* _EXERCISE PROMPT_:
Word for word, transcribe every line below.
◆ ◆ ◆ ◆ ◆
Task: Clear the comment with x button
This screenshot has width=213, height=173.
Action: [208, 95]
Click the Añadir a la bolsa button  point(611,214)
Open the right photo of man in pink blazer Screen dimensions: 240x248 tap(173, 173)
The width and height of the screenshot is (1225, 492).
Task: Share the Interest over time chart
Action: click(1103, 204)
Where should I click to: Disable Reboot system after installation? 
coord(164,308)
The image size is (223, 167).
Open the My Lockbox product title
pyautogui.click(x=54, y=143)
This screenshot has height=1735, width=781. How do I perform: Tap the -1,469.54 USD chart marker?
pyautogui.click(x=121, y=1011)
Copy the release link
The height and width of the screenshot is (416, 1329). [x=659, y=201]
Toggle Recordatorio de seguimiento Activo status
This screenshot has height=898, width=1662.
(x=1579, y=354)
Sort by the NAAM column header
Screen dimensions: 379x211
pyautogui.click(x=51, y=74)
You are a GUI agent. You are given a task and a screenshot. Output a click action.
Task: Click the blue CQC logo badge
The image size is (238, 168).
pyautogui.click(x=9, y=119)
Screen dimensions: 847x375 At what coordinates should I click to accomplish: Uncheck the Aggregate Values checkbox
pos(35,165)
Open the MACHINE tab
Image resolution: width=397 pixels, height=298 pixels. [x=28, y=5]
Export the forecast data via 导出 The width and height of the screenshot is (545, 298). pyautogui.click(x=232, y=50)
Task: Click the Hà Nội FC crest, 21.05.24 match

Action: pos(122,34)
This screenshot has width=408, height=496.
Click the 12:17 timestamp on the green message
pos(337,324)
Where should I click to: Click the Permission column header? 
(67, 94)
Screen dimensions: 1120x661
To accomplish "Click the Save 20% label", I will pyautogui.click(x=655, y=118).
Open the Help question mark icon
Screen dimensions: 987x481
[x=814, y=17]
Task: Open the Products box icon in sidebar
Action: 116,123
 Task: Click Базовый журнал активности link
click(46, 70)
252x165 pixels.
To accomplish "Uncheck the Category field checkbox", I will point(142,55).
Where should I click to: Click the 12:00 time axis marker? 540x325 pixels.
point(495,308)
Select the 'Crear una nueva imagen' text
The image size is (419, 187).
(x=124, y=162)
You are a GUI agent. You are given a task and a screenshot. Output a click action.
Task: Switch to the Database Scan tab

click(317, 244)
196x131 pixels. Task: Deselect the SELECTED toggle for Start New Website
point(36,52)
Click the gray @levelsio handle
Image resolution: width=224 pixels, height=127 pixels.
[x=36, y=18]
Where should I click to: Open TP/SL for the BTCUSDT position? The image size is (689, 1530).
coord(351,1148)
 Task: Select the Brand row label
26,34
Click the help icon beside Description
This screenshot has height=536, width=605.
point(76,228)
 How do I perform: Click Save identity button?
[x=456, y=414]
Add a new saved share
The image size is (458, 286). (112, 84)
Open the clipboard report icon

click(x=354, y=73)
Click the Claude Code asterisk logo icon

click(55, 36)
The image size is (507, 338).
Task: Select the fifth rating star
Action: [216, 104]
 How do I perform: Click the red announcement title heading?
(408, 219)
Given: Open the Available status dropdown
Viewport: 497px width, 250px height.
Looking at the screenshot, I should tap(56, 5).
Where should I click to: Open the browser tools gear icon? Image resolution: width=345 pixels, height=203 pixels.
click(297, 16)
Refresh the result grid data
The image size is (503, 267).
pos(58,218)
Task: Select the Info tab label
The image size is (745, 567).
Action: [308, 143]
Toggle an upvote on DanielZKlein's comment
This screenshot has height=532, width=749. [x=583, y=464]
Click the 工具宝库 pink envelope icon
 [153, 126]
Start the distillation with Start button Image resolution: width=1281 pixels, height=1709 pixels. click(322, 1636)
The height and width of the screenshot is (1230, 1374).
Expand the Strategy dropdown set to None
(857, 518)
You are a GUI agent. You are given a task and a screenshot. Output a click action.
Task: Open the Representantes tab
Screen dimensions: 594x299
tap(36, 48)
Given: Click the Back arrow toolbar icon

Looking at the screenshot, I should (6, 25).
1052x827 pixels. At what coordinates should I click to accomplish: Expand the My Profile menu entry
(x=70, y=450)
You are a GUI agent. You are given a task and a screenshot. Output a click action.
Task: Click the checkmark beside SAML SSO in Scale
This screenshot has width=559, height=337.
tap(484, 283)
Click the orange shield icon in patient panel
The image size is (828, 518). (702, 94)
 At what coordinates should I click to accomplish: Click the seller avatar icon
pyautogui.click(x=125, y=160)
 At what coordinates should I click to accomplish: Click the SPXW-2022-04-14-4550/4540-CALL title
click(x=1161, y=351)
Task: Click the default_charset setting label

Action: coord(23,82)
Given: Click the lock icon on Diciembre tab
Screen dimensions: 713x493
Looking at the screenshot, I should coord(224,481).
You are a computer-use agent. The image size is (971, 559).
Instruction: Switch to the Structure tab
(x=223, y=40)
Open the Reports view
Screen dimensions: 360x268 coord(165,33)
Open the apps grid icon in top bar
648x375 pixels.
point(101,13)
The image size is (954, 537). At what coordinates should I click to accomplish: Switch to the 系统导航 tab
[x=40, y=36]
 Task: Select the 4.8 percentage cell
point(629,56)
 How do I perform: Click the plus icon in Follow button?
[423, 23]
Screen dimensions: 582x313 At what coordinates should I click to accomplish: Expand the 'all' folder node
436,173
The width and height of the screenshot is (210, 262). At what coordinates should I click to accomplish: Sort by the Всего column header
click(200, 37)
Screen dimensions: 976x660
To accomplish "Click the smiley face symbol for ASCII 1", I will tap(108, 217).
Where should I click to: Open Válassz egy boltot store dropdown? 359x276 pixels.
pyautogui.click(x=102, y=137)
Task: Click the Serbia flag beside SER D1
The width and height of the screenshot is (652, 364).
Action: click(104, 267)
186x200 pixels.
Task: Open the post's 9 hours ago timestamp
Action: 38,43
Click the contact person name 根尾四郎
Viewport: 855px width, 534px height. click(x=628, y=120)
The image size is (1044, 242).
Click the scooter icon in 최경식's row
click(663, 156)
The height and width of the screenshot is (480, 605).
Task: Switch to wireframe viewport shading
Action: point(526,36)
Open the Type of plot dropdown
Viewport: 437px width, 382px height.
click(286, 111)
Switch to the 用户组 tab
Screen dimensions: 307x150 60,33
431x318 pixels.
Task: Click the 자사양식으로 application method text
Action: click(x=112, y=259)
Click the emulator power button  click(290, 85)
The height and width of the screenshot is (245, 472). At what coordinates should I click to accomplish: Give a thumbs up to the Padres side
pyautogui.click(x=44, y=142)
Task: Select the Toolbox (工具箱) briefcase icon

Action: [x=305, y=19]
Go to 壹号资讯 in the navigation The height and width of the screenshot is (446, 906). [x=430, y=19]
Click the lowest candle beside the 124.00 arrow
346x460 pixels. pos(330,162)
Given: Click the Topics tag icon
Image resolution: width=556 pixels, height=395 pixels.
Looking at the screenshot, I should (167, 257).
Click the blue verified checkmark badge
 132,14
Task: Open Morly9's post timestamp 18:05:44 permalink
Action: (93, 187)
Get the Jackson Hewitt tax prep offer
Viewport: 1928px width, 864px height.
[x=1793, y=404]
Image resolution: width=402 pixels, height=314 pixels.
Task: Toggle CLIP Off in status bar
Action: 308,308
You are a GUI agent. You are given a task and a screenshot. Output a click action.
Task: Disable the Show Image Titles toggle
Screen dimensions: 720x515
◆ ◆ ◆ ◆ ◆
* _SOLUTION FOR THIS EXERCISE_:
Task: Clear the comment with x button
This screenshot has width=213, height=173.
Action: [208, 95]
Click the Añadir a la bolsa button  point(611,214)
Open the right photo of man in pink blazer Screen dimensions: 240x248 tap(173, 173)
The width and height of the screenshot is (1225, 492).
Task: Share the Interest over time chart
Action: click(1103, 204)
Where should I click to: Disable Reboot system after installation? 
coord(164,308)
The image size is (223, 167).
Open the My Lockbox product title
pyautogui.click(x=54, y=143)
This screenshot has height=1735, width=781. How do I perform: Tap the -1,469.54 USD chart marker?
pyautogui.click(x=121, y=1011)
Copy the release link
The height and width of the screenshot is (416, 1329). [x=659, y=201]
Toggle Recordatorio de seguimiento Activo status
This screenshot has height=898, width=1662.
(x=1579, y=354)
Sort by the NAAM column header
Screen dimensions: 379x211
pyautogui.click(x=51, y=74)
You are a GUI agent. You are given a task and a screenshot. Output a click action.
Task: Click the blue CQC logo badge
The image size is (238, 168).
pyautogui.click(x=9, y=119)
Screen dimensions: 847x375 At what coordinates should I click to accomplish: Uncheck the Aggregate Values checkbox
pos(35,165)
Open the MACHINE tab
Image resolution: width=397 pixels, height=298 pixels. [x=28, y=5]
Export the forecast data via 导出 The width and height of the screenshot is (545, 298). pyautogui.click(x=232, y=50)
Task: Click the Hà Nội FC crest, 21.05.24 match

Action: pos(122,34)
This screenshot has width=408, height=496.
Click the 12:17 timestamp on the green message
pos(337,324)
Where should I click to: Click the Permission column header? 
(67, 94)
Screen dimensions: 1120x661
To accomplish "Click the Save 20% label", I will pyautogui.click(x=655, y=118).
Open the Help question mark icon
Screen dimensions: 987x481
[x=814, y=17]
Task: Open the Products box icon in sidebar
Action: 116,123
 Task: Click Базовый журнал активности link
click(46, 70)
252x165 pixels.
To accomplish "Uncheck the Category field checkbox", I will point(142,55).
Where should I click to: Click the 12:00 time axis marker? 540x325 pixels.
point(495,308)
Select the 'Crear una nueva imagen' text
The image size is (419, 187).
(x=124, y=162)
You are a GUI agent. You are given a task and a screenshot. Output a click action.
Task: Switch to the Database Scan tab

click(317, 244)
196x131 pixels. Task: Deselect the SELECTED toggle for Start New Website
point(36,52)
Click the gray @levelsio handle
Image resolution: width=224 pixels, height=127 pixels.
[x=36, y=18]
Where should I click to: Open TP/SL for the BTCUSDT position? The image size is (689, 1530).
coord(351,1148)
 Task: Select the Brand row label
26,34
Click the help icon beside Description
This screenshot has height=536, width=605.
point(76,228)
 How do I perform: Click Save identity button?
[x=456, y=414]
Add a new saved share
The image size is (458, 286). (112, 84)
Open the clipboard report icon

click(x=354, y=73)
Click the Claude Code asterisk logo icon

click(55, 36)
The image size is (507, 338).
Task: Select the fifth rating star
Action: [216, 104]
 How do I perform: Click the red announcement title heading?
(408, 219)
Given: Open the Available status dropdown
Viewport: 497px width, 250px height.
Looking at the screenshot, I should tap(56, 5).
Where should I click to: Open the browser tools gear icon? Image resolution: width=345 pixels, height=203 pixels.
click(297, 16)
Refresh the result grid data
The image size is (503, 267).
pos(58,218)
Task: Select the Info tab label
The image size is (745, 567).
Action: [308, 143]
Toggle an upvote on DanielZKlein's comment
This screenshot has height=532, width=749. [x=583, y=464]
Click the 工具宝库 pink envelope icon
 [153, 126]
Start the distillation with Start button Image resolution: width=1281 pixels, height=1709 pixels. click(322, 1636)
The height and width of the screenshot is (1230, 1374).
Expand the Strategy dropdown set to None
(857, 518)
You are a GUI agent. You are given a task and a screenshot. Output a click action.
Task: Open the Representantes tab
Screen dimensions: 594x299
tap(36, 48)
Given: Click the Back arrow toolbar icon

Looking at the screenshot, I should (6, 25).
1052x827 pixels. At what coordinates should I click to accomplish: Expand the My Profile menu entry
(x=70, y=450)
You are a GUI agent. You are given a task and a screenshot. Output a click action.
Task: Click the checkmark beside SAML SSO in Scale
This screenshot has width=559, height=337.
tap(484, 283)
Click the orange shield icon in patient panel
The image size is (828, 518). (702, 94)
 At what coordinates should I click to accomplish: Click the seller avatar icon
pyautogui.click(x=125, y=160)
 At what coordinates should I click to accomplish: Click the SPXW-2022-04-14-4550/4540-CALL title
click(x=1161, y=351)
Task: Click the default_charset setting label

Action: coord(23,82)
Given: Click the lock icon on Diciembre tab
Screen dimensions: 713x493
Looking at the screenshot, I should coord(224,481).
You are a computer-use agent. The image size is (971, 559).
Instruction: Switch to the Structure tab
(x=223, y=40)
Open the Reports view
Screen dimensions: 360x268 coord(165,33)
Open the apps grid icon in top bar
648x375 pixels.
point(101,13)
The image size is (954, 537). At what coordinates should I click to accomplish: Switch to the 系统导航 tab
[x=40, y=36]
 Task: Select the 4.8 percentage cell
point(629,56)
 How do I perform: Click the plus icon in Follow button?
[423, 23]
Screen dimensions: 582x313 At what coordinates should I click to accomplish: Expand the 'all' folder node
436,173
The width and height of the screenshot is (210, 262). At what coordinates should I click to accomplish: Sort by the Всего column header
click(200, 37)
Screen dimensions: 976x660
To accomplish "Click the smiley face symbol for ASCII 1", I will tap(108, 217).
Where should I click to: Open Válassz egy boltot store dropdown? 359x276 pixels.
pyautogui.click(x=102, y=137)
Task: Click the Serbia flag beside SER D1
The width and height of the screenshot is (652, 364).
Action: click(104, 267)
186x200 pixels.
Task: Open the post's 9 hours ago timestamp
Action: 38,43
Click the contact person name 根尾四郎
Viewport: 855px width, 534px height. click(x=628, y=120)
The image size is (1044, 242).
Click the scooter icon in 최경식's row
click(663, 156)
The height and width of the screenshot is (480, 605).
Task: Switch to wireframe viewport shading
Action: point(526,36)
Open the Type of plot dropdown
Viewport: 437px width, 382px height.
click(286, 111)
Switch to the 用户组 tab
Screen dimensions: 307x150 60,33
431x318 pixels.
Task: Click the 자사양식으로 application method text
Action: click(x=112, y=259)
Click the emulator power button  click(290, 85)
The height and width of the screenshot is (245, 472). At what coordinates should I click to accomplish: Give a thumbs up to the Padres side
pyautogui.click(x=44, y=142)
Task: Select the Toolbox (工具箱) briefcase icon

Action: [x=305, y=19]
Go to 壹号资讯 in the navigation The height and width of the screenshot is (446, 906). [x=430, y=19]
Click the lowest candle beside the 124.00 arrow
346x460 pixels. pos(330,162)
Given: Click the Topics tag icon
Image resolution: width=556 pixels, height=395 pixels.
Looking at the screenshot, I should (167, 257).
Click the blue verified checkmark badge
 132,14
Task: Open Morly9's post timestamp 18:05:44 permalink
Action: (93, 187)
Get the Jackson Hewitt tax prep offer
Viewport: 1928px width, 864px height.
[x=1793, y=404]
Image resolution: width=402 pixels, height=314 pixels.
Task: Toggle CLIP Off in status bar
Action: 308,308
You are a GUI agent. You are given a task and a screenshot. Output a click action.
Task: Disable the Show Image Titles toggle
Screen dimensions: 720x515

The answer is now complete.